Direction 1
Reword the deadline article between "Teams on the" and "from the list.", inclusive, swapping "bubble" for "fringe".

Text extract
MLB.com Columnist

Jon Paul Morosi

Deadline buyer's guide: Top hitters available

Which players are likely to move before July 31, and who's shopping?

Deadline buyer's guide: Top hitters available

Less than 48 hours after last year's All-Star Game concluded at Petco Park, the host Padres agreed on a trade that sent left-hander Drew Pomeranz to the Red Sox.

Translation: The first domino of this July 31 non-waiver Trade Deadline could tumble at any moment.

Here's a prospectus on the position-player market, with less than three weeks remaining before the Deadline.

Teams on the bubble -- specifically the Blue Jays, Angels, Mariners, Rangers and Cardinals -- are considered sellers here, in order to provide the most comprehensive outlook. If those clubs play well coming out of the All-Star break, their trade candidates will recede from the list.

Direction 2
Please recast the Stored items rows between the rows holding "Where should I click to: Switch" and "(x=582, y=114)", inclusive, as a Markdown table with the columns Number and Line, leaving out blank rows.

Stored items:
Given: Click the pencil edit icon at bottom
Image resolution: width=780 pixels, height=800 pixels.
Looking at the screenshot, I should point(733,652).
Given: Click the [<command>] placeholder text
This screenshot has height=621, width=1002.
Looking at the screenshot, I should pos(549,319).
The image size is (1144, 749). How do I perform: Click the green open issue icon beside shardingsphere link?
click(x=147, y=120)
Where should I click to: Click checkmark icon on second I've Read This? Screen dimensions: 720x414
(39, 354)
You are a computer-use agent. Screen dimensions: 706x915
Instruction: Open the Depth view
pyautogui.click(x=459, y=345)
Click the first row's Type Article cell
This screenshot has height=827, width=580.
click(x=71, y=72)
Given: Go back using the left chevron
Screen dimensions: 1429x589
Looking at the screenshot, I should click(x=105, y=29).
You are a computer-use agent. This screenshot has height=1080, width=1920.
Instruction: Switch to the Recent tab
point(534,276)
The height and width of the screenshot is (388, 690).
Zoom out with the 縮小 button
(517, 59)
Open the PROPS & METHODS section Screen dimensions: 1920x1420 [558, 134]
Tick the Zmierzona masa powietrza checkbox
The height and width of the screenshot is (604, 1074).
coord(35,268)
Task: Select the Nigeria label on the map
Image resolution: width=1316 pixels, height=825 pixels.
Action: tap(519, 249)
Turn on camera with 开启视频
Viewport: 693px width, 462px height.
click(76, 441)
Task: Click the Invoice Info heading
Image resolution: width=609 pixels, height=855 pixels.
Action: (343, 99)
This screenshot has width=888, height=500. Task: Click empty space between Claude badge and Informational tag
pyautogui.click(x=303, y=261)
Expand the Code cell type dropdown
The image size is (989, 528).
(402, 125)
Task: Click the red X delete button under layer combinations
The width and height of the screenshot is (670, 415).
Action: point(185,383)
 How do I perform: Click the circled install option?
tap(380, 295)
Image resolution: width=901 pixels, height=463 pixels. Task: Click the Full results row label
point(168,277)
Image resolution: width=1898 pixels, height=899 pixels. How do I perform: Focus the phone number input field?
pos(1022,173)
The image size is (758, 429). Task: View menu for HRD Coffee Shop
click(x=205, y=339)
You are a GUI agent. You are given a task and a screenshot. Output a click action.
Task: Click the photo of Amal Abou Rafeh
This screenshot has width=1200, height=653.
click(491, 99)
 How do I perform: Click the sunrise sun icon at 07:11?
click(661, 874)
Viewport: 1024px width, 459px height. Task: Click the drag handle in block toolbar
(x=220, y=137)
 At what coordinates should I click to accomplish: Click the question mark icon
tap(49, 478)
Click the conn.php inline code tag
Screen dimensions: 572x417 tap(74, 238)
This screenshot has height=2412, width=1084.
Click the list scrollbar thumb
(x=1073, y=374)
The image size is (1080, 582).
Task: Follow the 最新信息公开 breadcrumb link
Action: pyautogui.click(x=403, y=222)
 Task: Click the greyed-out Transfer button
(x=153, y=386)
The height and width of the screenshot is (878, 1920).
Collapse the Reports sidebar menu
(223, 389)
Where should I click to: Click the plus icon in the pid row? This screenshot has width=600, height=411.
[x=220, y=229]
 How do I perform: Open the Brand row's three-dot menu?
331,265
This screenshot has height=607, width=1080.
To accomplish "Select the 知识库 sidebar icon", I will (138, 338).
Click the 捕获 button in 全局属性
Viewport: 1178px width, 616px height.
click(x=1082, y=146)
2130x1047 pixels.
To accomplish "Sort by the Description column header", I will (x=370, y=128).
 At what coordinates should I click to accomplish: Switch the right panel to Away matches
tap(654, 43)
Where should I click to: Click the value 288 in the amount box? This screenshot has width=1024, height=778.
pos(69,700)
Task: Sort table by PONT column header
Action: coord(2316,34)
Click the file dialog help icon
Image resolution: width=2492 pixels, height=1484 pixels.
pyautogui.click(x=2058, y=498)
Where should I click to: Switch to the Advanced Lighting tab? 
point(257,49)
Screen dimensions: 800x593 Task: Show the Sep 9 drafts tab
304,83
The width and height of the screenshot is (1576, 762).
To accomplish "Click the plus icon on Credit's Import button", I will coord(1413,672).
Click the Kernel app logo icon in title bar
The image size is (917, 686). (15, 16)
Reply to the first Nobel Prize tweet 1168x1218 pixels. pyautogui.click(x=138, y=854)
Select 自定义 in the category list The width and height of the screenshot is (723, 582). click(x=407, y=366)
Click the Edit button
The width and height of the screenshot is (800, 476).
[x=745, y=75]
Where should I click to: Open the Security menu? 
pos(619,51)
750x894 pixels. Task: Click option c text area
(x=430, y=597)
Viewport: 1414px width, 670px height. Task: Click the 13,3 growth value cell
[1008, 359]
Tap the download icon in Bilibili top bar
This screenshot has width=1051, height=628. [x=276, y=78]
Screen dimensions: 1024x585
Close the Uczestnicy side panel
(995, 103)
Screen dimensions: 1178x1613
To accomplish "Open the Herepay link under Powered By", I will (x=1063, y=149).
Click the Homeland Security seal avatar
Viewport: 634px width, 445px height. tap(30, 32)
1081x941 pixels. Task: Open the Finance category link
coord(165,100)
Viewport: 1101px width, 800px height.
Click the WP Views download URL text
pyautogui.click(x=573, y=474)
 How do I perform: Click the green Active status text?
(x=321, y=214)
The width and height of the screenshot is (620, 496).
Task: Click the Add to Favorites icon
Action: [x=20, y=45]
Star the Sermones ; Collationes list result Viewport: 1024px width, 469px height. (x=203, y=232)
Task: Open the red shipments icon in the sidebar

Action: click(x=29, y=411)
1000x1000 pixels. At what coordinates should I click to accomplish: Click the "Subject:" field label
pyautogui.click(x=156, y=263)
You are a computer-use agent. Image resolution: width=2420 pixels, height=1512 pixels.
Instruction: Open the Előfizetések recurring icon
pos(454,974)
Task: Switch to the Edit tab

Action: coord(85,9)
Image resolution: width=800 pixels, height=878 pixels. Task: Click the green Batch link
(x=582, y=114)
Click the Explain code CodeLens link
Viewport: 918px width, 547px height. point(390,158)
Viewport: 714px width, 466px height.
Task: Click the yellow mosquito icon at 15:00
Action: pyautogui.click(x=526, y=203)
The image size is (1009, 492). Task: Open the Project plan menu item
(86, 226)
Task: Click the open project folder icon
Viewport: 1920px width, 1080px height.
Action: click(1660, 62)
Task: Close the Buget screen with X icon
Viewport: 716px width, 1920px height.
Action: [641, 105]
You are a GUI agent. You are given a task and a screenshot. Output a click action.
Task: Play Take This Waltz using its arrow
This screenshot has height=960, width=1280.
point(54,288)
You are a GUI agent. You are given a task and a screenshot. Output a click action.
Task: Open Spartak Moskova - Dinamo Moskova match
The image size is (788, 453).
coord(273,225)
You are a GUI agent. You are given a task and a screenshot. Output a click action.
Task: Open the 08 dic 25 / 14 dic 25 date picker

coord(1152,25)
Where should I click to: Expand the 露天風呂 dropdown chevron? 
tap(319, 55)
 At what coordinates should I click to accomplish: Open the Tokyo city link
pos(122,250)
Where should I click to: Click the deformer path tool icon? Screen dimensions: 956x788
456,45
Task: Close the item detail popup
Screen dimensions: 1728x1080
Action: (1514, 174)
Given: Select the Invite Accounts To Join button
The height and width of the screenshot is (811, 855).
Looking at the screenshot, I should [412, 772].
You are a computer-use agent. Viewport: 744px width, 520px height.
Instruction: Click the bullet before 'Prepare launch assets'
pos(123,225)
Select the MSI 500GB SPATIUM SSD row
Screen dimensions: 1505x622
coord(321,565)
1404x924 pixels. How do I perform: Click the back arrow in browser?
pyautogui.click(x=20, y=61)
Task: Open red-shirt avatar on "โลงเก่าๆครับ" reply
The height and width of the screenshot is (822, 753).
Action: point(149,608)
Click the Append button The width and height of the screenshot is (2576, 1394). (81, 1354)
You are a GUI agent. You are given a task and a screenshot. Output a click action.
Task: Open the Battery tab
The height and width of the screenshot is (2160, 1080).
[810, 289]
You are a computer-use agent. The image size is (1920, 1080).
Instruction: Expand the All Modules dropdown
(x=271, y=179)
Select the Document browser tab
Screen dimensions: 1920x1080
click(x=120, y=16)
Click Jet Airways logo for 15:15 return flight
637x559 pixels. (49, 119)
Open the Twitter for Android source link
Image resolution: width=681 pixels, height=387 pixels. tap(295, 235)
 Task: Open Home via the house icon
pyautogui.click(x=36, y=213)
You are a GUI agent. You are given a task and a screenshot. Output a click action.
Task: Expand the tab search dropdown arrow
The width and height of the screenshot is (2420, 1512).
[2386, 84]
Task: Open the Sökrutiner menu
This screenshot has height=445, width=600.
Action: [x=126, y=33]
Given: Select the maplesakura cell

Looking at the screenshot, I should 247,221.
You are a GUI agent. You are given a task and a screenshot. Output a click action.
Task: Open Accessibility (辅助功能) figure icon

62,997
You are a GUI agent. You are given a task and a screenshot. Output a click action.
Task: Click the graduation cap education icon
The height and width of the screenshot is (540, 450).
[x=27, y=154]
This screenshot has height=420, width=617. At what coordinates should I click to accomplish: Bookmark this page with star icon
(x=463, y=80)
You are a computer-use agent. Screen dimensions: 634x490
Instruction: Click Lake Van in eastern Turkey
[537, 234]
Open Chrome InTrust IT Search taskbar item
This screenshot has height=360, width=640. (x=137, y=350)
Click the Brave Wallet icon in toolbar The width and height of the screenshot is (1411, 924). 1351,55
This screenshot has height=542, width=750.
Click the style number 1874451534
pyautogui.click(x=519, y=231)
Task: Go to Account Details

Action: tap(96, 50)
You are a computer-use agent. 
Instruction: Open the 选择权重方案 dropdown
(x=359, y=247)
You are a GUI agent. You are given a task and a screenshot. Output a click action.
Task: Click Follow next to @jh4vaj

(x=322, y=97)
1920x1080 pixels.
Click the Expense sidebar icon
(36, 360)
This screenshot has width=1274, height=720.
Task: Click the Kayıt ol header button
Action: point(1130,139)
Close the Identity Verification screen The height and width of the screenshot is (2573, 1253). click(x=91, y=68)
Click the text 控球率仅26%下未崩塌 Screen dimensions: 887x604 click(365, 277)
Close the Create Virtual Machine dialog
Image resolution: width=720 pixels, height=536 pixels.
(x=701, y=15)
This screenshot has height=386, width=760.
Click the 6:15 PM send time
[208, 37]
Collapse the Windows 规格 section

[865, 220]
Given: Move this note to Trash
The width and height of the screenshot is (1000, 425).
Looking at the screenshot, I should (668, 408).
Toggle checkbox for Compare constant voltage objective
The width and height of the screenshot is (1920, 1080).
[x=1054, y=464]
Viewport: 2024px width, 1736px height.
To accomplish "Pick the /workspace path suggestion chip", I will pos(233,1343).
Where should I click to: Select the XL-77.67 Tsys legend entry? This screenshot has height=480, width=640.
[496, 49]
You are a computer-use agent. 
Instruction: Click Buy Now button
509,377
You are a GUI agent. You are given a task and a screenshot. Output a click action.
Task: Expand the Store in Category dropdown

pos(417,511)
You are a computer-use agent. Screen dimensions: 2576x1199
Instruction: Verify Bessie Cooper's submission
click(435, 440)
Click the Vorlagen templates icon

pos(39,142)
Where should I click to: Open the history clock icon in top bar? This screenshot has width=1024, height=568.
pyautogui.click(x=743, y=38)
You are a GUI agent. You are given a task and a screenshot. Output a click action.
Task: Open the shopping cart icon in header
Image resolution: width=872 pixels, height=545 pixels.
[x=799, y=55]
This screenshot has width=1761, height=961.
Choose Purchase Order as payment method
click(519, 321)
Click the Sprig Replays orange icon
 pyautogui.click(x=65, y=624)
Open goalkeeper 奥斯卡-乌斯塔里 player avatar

Correct output 1
Teams on the fringe -- specifically the Blue Jays, Angels, Mariners, Rangers and Cardinals -- are considered sellers here, in order to provide the most comprehensive outlook. If those clubs play well coming out of the All-Star break, their trade candidates will recede from the list.

Correct output 2
| Number | Line |
|---|---|
| 1 | Where should I click to: Switch to the Advanced Lighting tab?  |
| 2 | point(257,49) |
| 3 | Screen dimensions: 800x593 Task: Show the Sep 9 drafts tab |
| 4 | 304,83 |
| 5 | The width and height of the screenshot is (1576, 762). |
| 6 | To accomplish "Click the plus icon on Credit's Import button", I will coord(1413,672). |
| 7 | Click the Kernel app logo icon in title bar |
| 8 | The image size is (917, 686). (15, 16) |
| 9 | Reply to the first Nobel Prize tweet 1168x1218 pixels. pyautogui.click(x=138, y=854) |
| 10 | Select 自定义 in the category list The width and height of the screenshot is (723, 582). click(x=407, y=366) |
| 11 | Click the Edit button |
| 12 | The width and height of the screenshot is (800, 476). |
| 13 | [x=745, y=75] |
| 14 | Where should I click to: Open the Security menu?  |
| 15 | pos(619,51) |
| 16 | 750x894 pixels. Task: Click option c text area |
| 17 | (x=430, y=597) |
| 18 | Viewport: 1414px width, 670px height. Task: Click the 13,3 growth value cell |
| 19 | [1008, 359] |
| 20 | Tap the download icon in Bilibili top bar |
| 21 | This screenshot has width=1051, height=628. [x=276, y=78] |
| 22 | Screen dimensions: 1024x585 |
| 23 | Close the Uczestnicy side panel |
| 24 | (995, 103) |
| 25 | Screen dimensions: 1178x1613 |
| 26 | To accomplish "Open the Herepay link under Powered By", I will (x=1063, y=149). |
| 27 | Click the Homeland Security seal avatar |
| 28 | Viewport: 634px width, 445px height. tap(30, 32) |
| 29 | 1081x941 pixels. Task: Open the Finance category link |
| 30 | coord(165,100) |
| 31 | Viewport: 1101px width, 800px height. |
| 32 | Click the WP Views download URL text |
| 33 | pyautogui.click(x=573, y=474) |
| 34 |  How do I perform: Click the green Active status text? |
| 35 | (x=321, y=214) |
| 36 | The width and height of the screenshot is (620, 496). |
| 37 | Task: Click the Add to Favorites icon |
| 38 | Action: [x=20, y=45] |
| 39 | Star the Sermones ; Collationes list result Viewport: 1024px width, 469px height. (x=203, y=232) |
| 40 | Task: Open the red shipments icon in the sidebar |
| 41 | Action: click(x=29, y=411) |
| 42 | 1000x1000 pixels. At what coordinates should I click to accomplish: Click the "Subject:" field label |
| 43 | pyautogui.click(x=156, y=263) |
| 44 | You are a computer-use agent. Image resolution: width=2420 pixels, height=1512 pixels. |
| 45 | Instruction: Open the Előfizetések recurring icon |
| 46 | pos(454,974) |
| 47 | Task: Switch to the Edit tab |
| 48 | Action: coord(85,9) |
| 49 | Image resolution: width=800 pixels, height=878 pixels. Task: Click the green Batch link |
| 50 | (x=582, y=114) |